* **Given data**
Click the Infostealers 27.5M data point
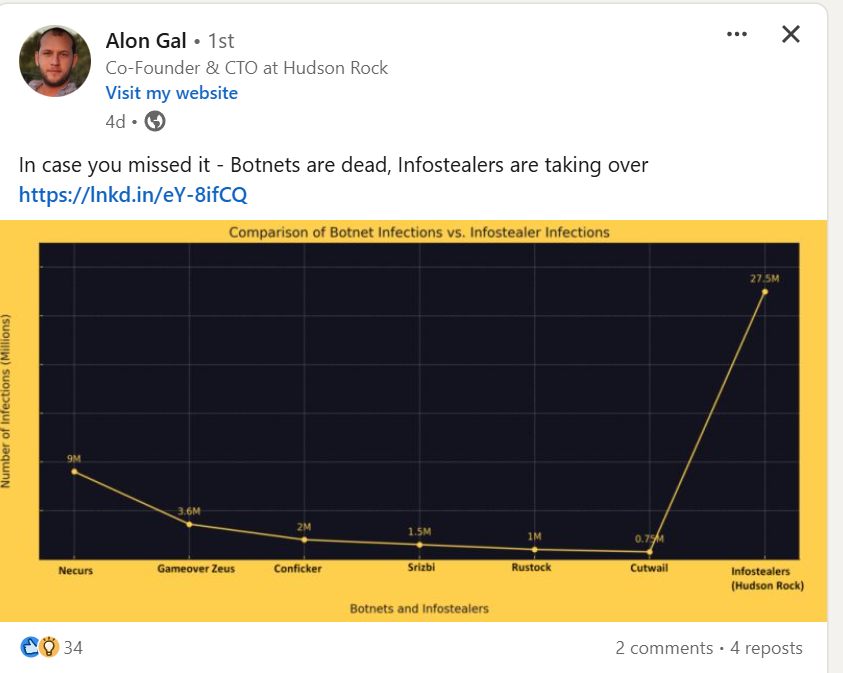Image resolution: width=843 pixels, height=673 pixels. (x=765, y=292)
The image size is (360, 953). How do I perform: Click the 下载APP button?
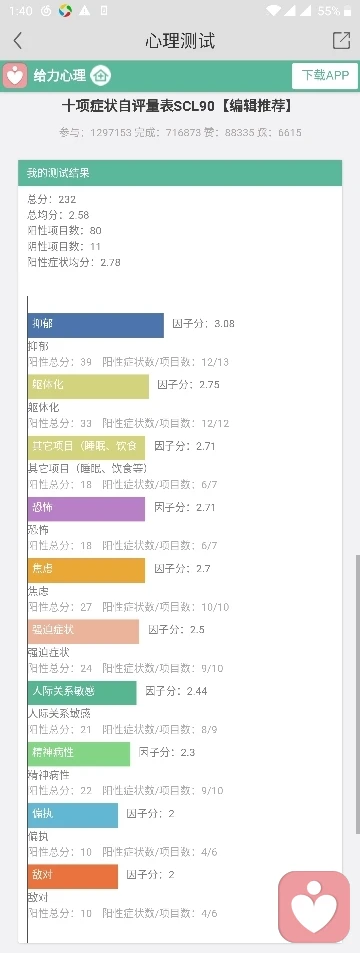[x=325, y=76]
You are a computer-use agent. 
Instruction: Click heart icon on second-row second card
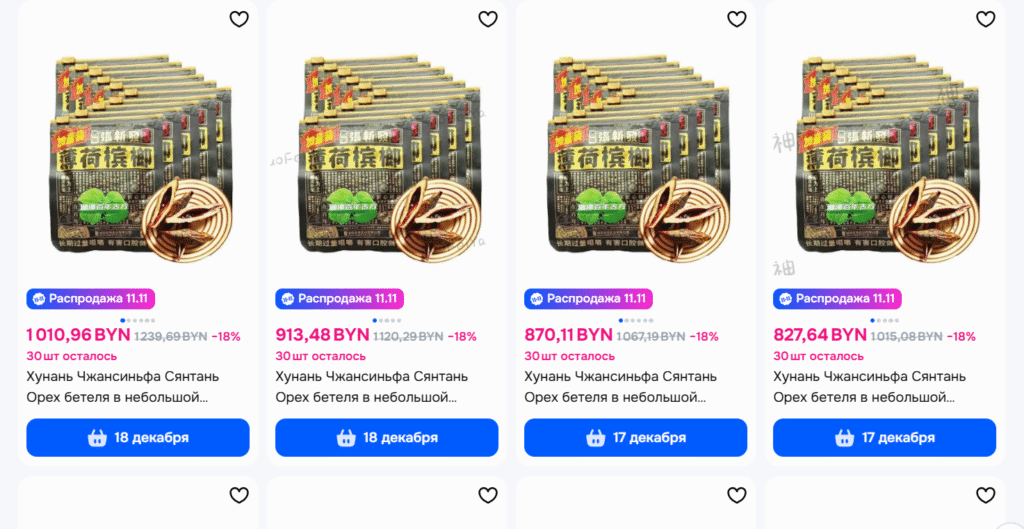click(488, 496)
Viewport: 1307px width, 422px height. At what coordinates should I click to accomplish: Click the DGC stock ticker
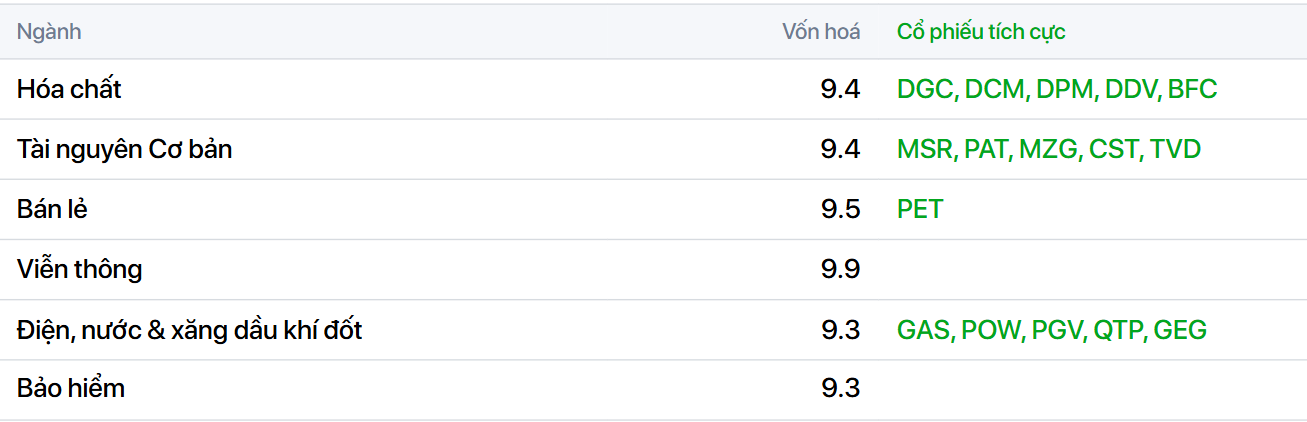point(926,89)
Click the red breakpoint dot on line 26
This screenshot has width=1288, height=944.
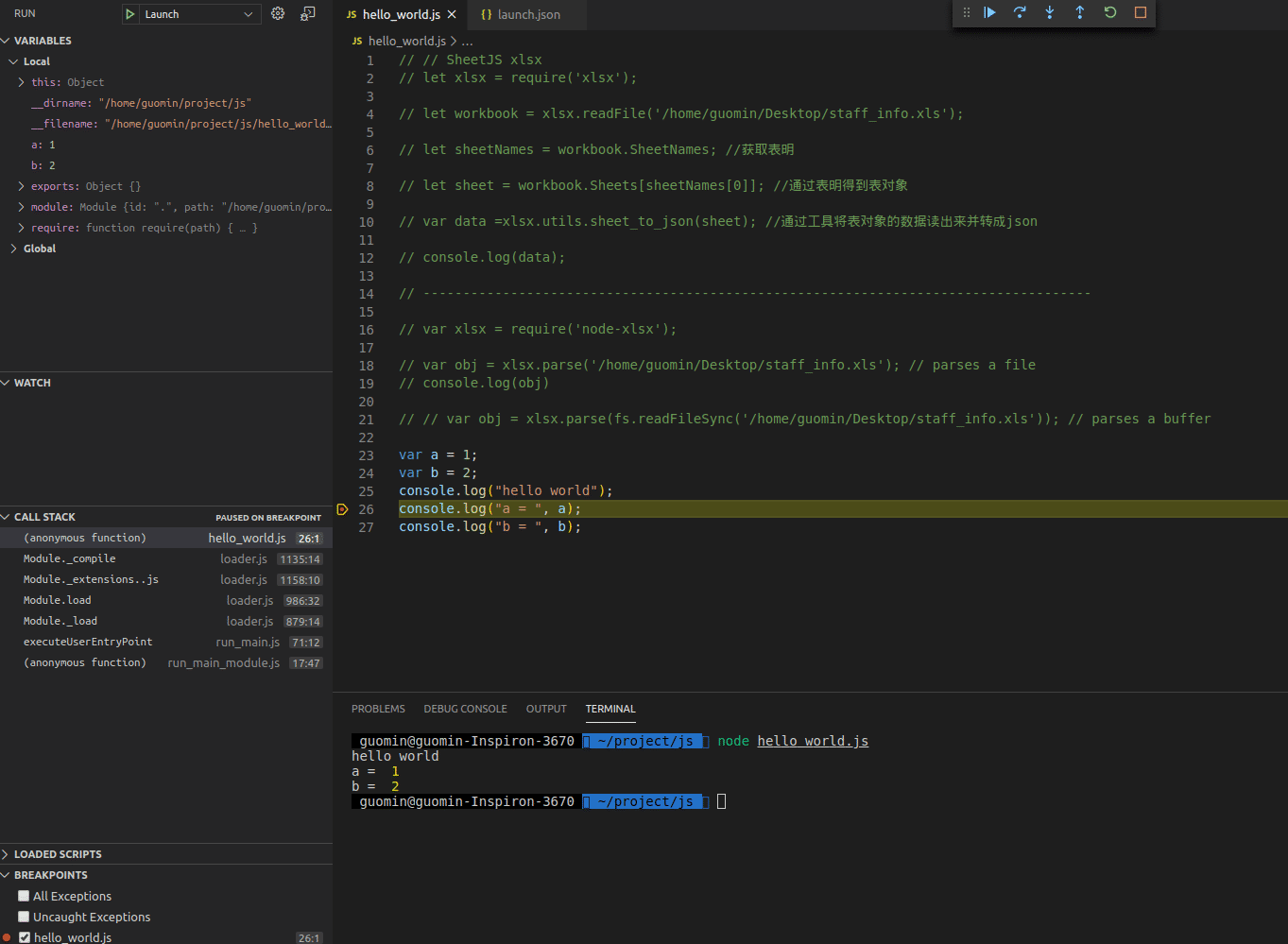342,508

* * *

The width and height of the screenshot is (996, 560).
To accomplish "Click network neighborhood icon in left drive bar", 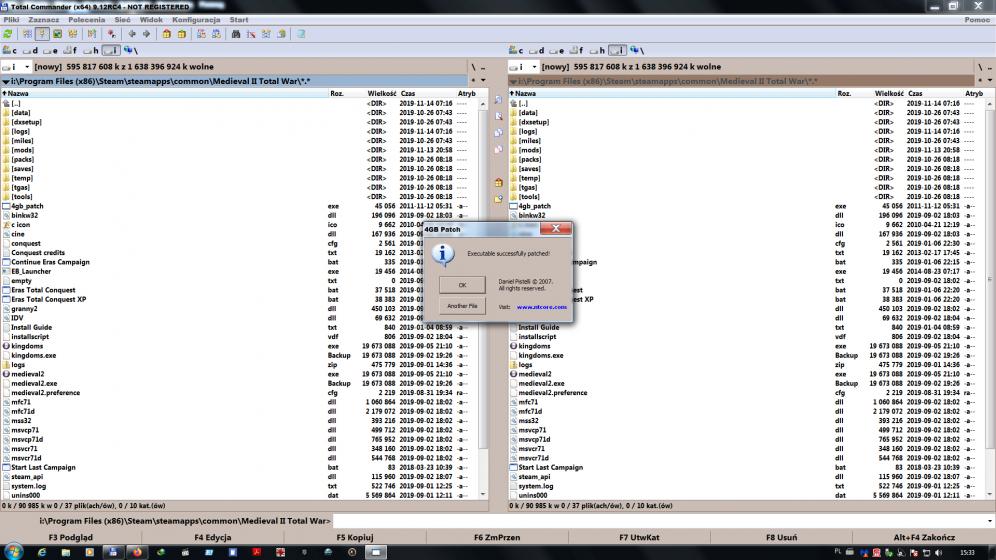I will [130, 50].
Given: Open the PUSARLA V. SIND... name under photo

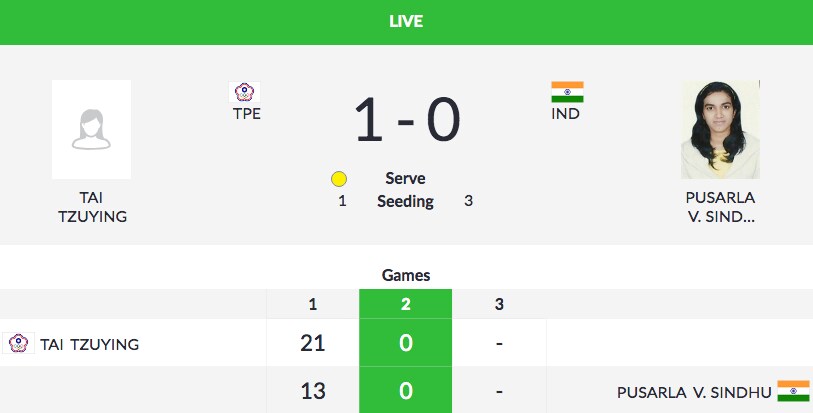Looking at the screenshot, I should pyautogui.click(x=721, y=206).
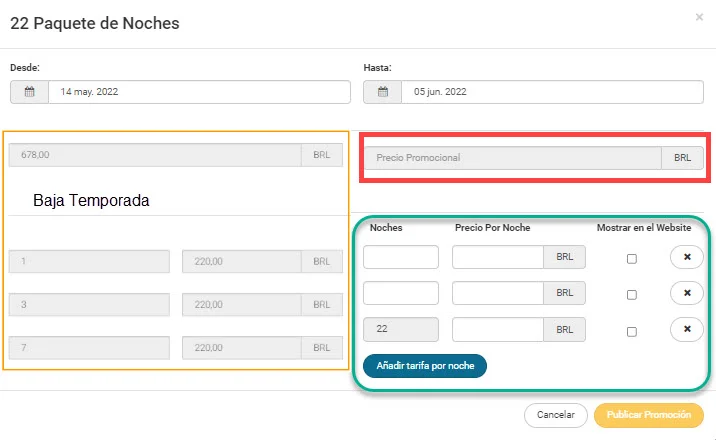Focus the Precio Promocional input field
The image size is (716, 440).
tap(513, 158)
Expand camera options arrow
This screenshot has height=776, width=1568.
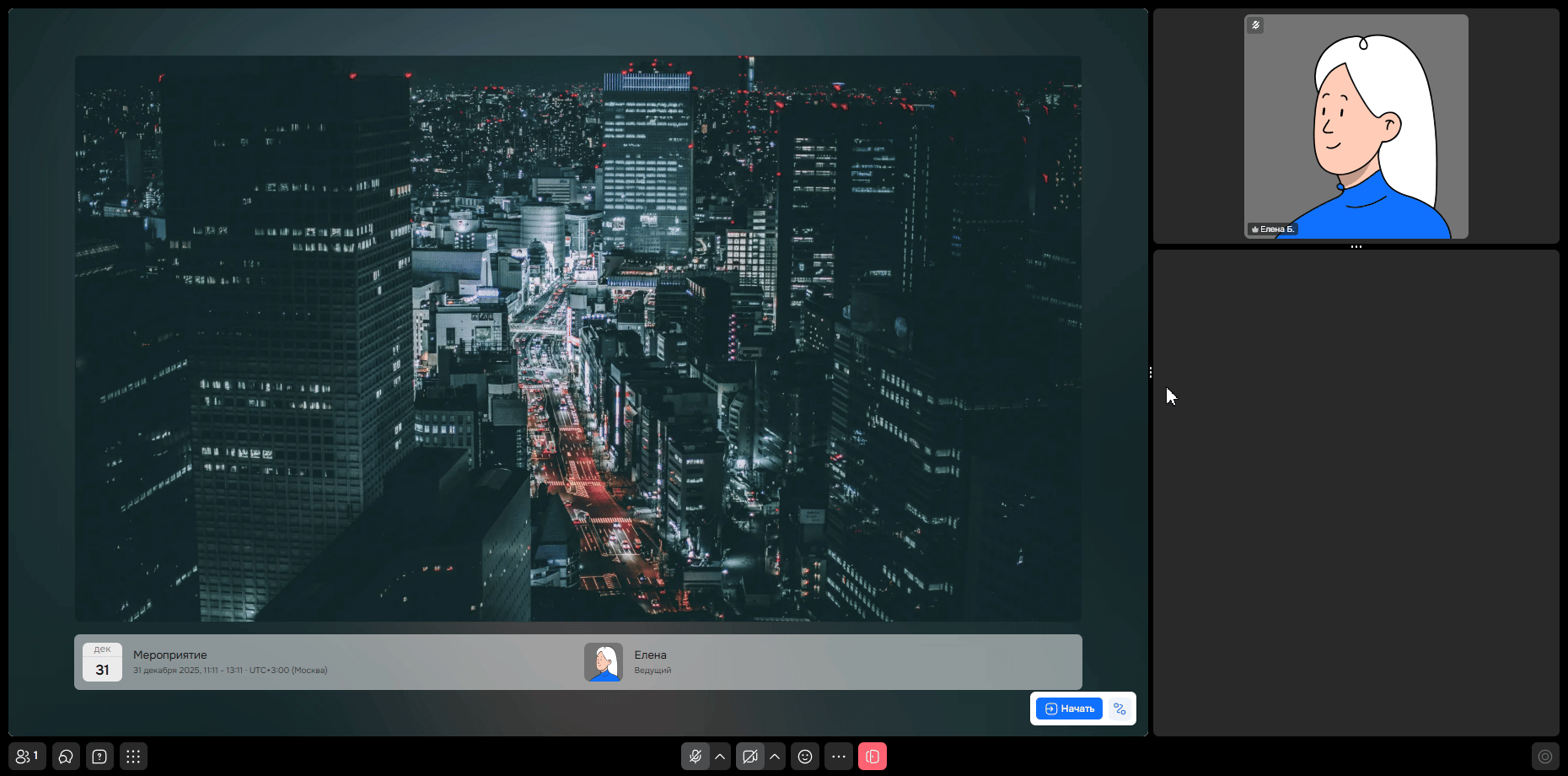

* **Prompt**
Copy out only the lines of the records above from the one with "Expand camera options arrow" through the one with "This screenshot has height=776, width=1568.", exactly as they stand, both included.

* **Answer to the exercise**
Expand camera options arrow
This screenshot has height=776, width=1568.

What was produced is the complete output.